While I'm fiercely trying to promote Linux gaming, please remember that Windows is still the ruling gaming platform, and the very prospect of even a moderate chance of being able to run old favorite games without restoring to tricks, hacks, emulation, and virtualization, will definitely appeal to tens of millions of Windows gamers. Windows 7 is mostly about Windows. People do not use Vista not because they want Linux or Mac. It is mostly because they like XP and don't like Vista.
Yes, if you make a sober calculation, Linux is the way to go. It's free, beautiful, secure, and everything else, but the very concept of it is still beyond many people. I'm biased of course, but if I strip away my NIX personality and judge Windows 7 as what it's meant to be, a replacement for older Windows releases, including some unsuccessful ones, then Windows 7 seems OK. At the very least, for now, Windows 7 is the same as Windows XP. It is not worse. Which means that things should only improve, unless Microsoft really, really botches it.

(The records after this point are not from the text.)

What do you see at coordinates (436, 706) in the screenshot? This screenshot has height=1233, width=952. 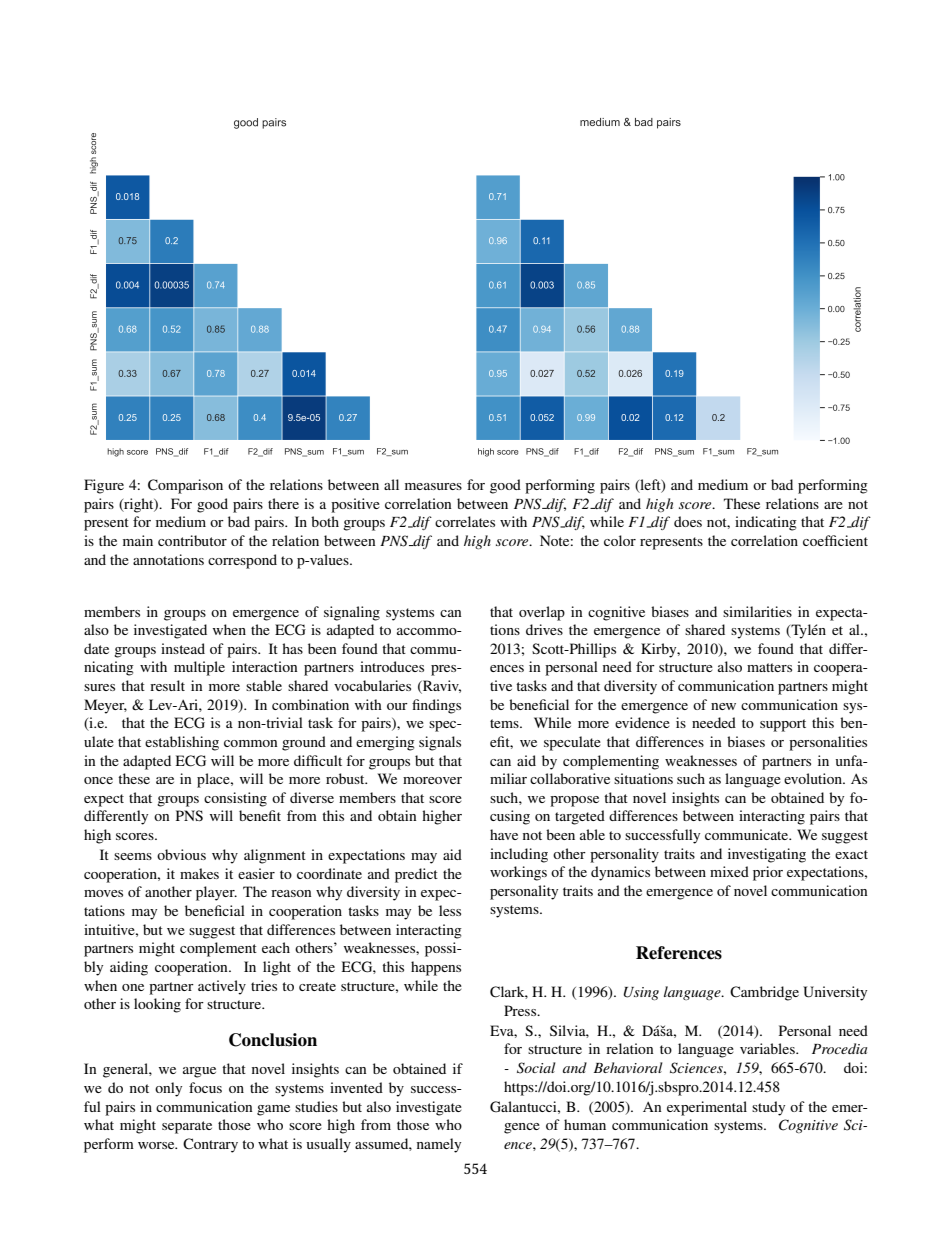 I see `findings` at bounding box center [436, 706].
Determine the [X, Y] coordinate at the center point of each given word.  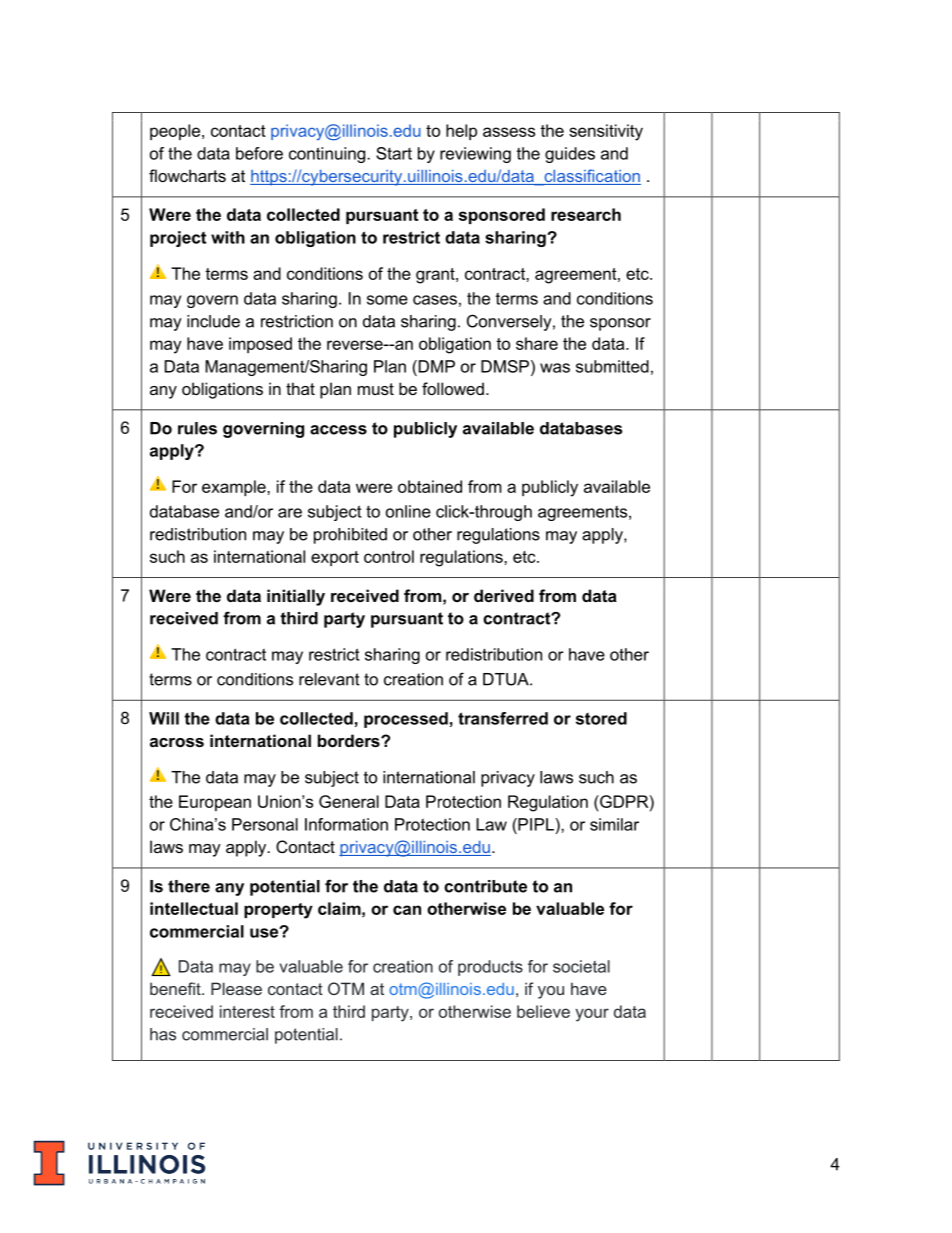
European [215, 803]
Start [394, 153]
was [555, 368]
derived [504, 595]
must [376, 389]
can [407, 910]
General [349, 801]
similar [614, 824]
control [389, 556]
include [213, 321]
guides [570, 155]
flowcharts [187, 175]
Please [236, 988]
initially [296, 597]
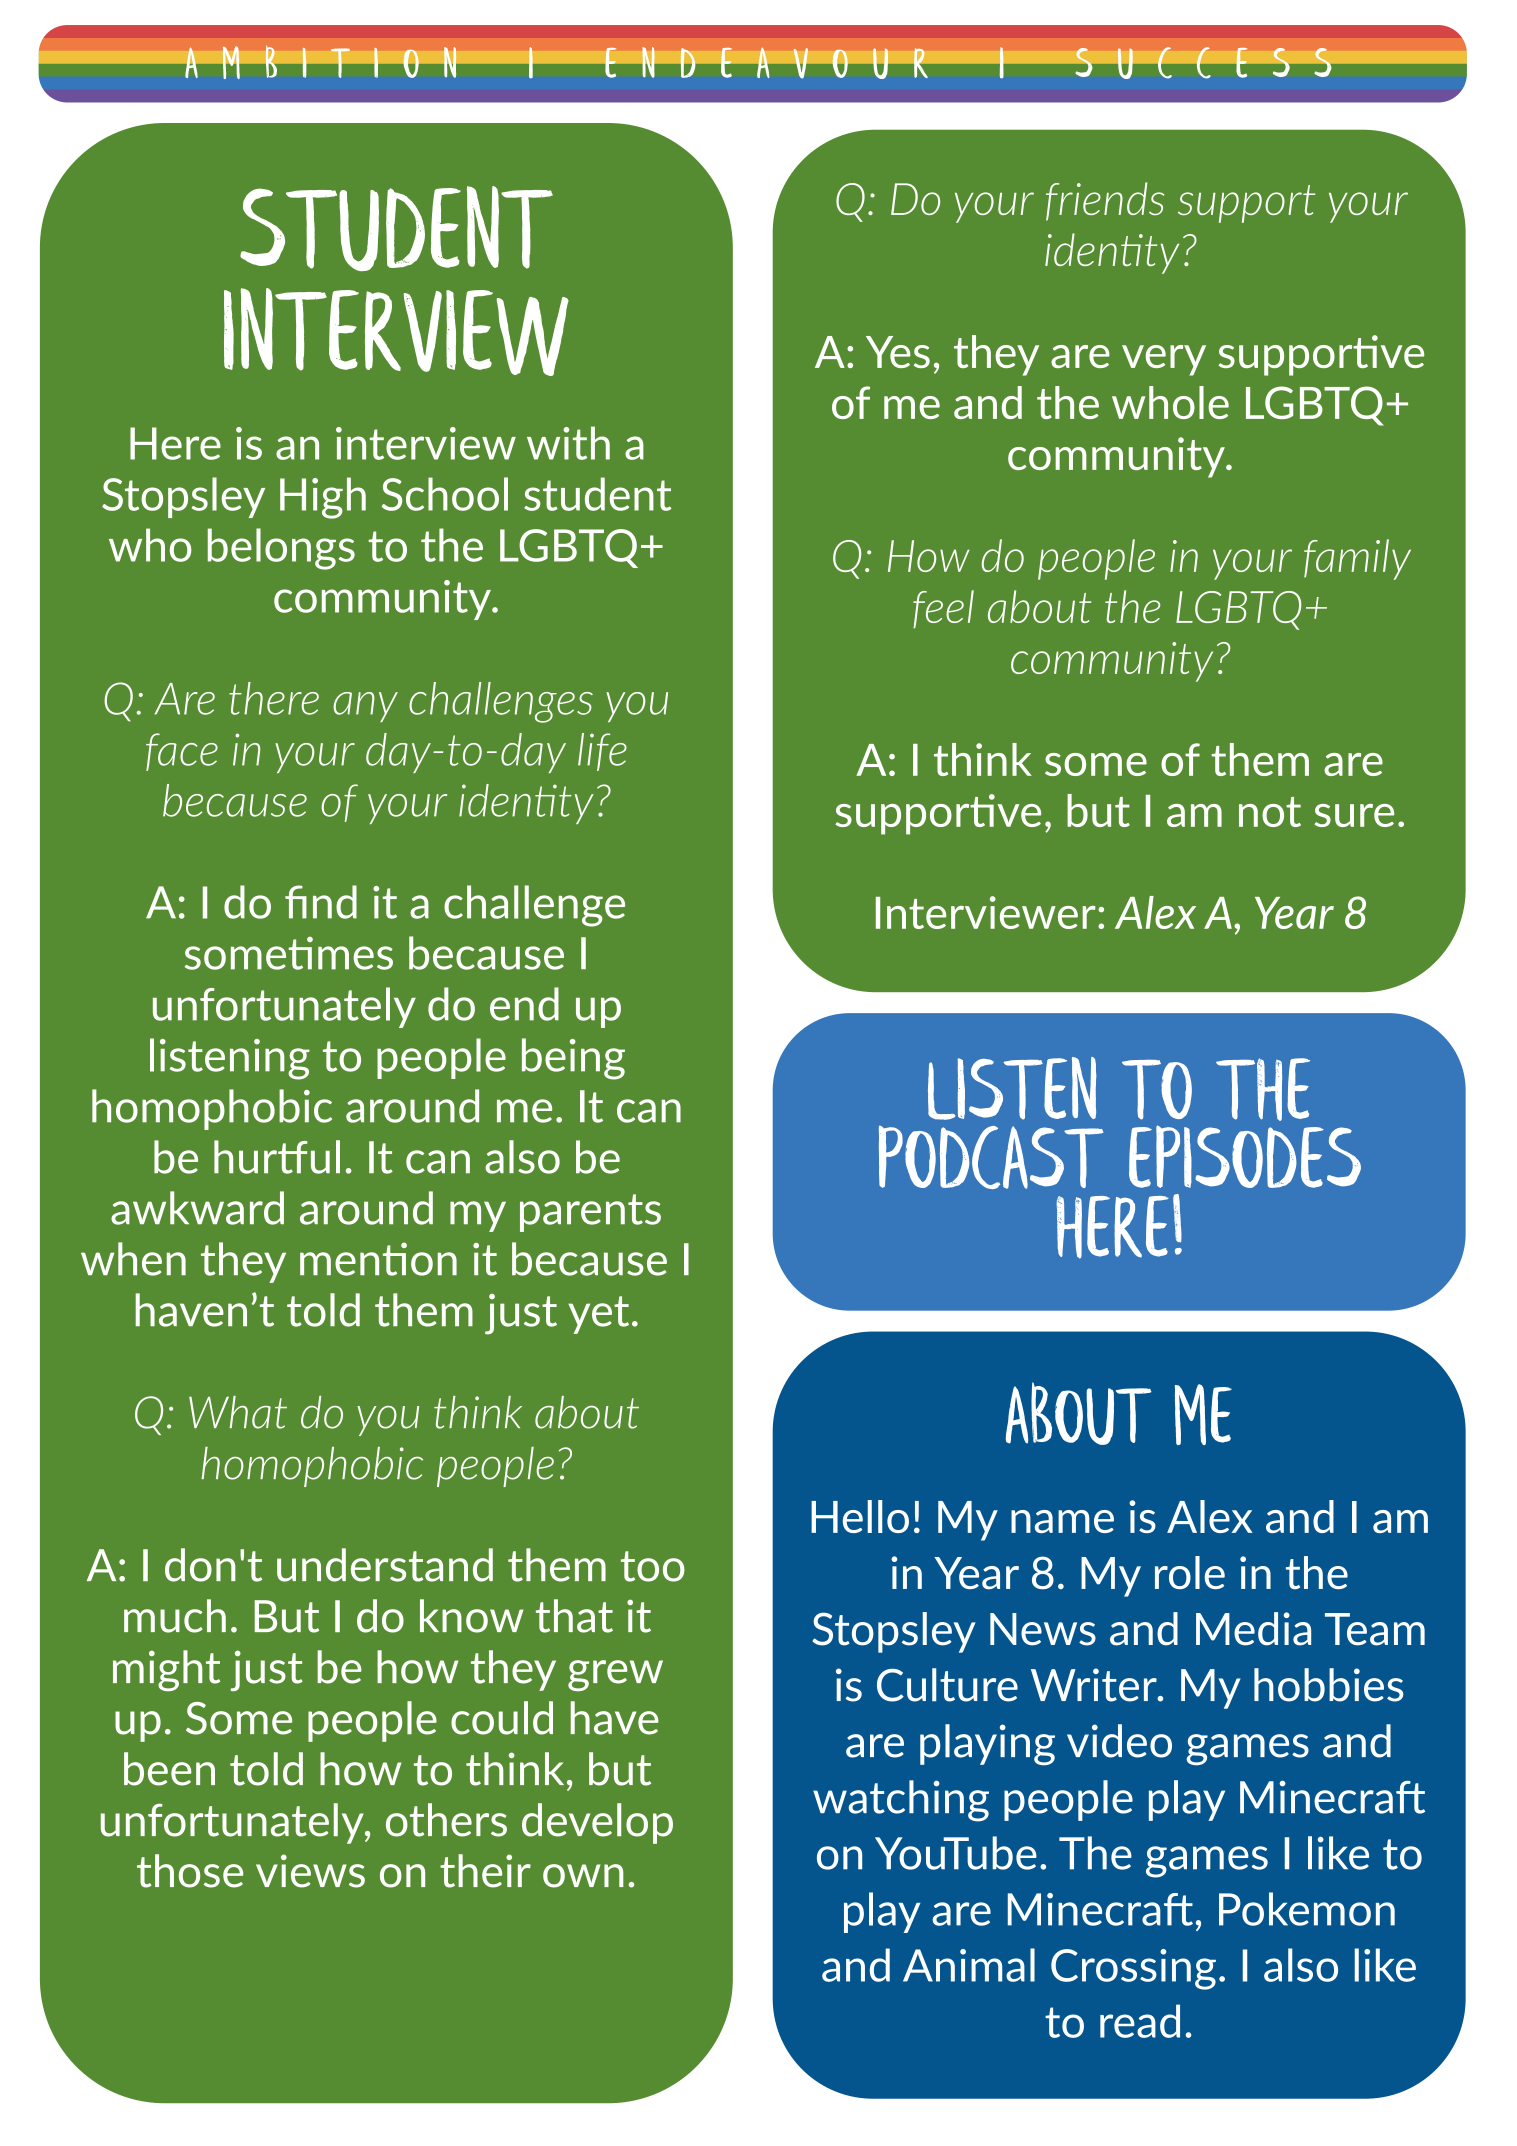 This screenshot has width=1517, height=2146. What do you see at coordinates (1133, 1969) in the screenshot?
I see `Crossing` at bounding box center [1133, 1969].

Windows 7 is a reasonable operating system. I liked it. It did not freeze my nadgers with style, beauty or originality, but it does not have to. If it's meant to be functional, then it's met its target.
The partitioning turned out to be problematic. Windows 7 created its own system partition, which I have no idea what it is. All partitions created turned to be primary, another waste. This must be corrected, because there are only so many primary partitions available and so many operating systems to install and run.
After the installation, things were better. There were no BSOD, even when I tried to install an oldish firewall, which uses its own TCP/IP drivers, which is definitely commendable. Vista used to crash on me on issues far more trivial than this one. Windows 7 was stable, and for the first Beta, this is a major thumbs up.
The resource demands are a bit high, especially the hard disk space, but they are not catastrophic, although I think they should be cut down quite a bit. Memory wise, having an extra 512MB on top of whatever you find suitable for Windows XP should work. However, this means Windows 7 is a no-go for people with weak machines. It's a shame that Microsoft will slice away a huge slice of world market this way, especially in developing countries where people can't afford Nehalem processors like they are tea biscuits.
Although Windows 7 has its roots in Vista, it behaves and feels differently. This is not surprising, since Microsoft has had approx. 2 years to fix the errors. Existing Windows users will find it the same or better than their current operating system. This is a good start. And with some extra effort, I think an additional 2GB of space can be saved, while memory consumption can be easily brought down some 20-30%, making it more acceptable for old machines or netbooks. Indeed, system requirements have to go down and the partitioning rules must change. Other than that, the general look and feel seems to be in order.
It's still to early to tell, but I think Windows 7 will turn out fine. In the end, this means more choice for us, the customers, which is always good. Pressure from the Apple and Linux worlds will only make it even better.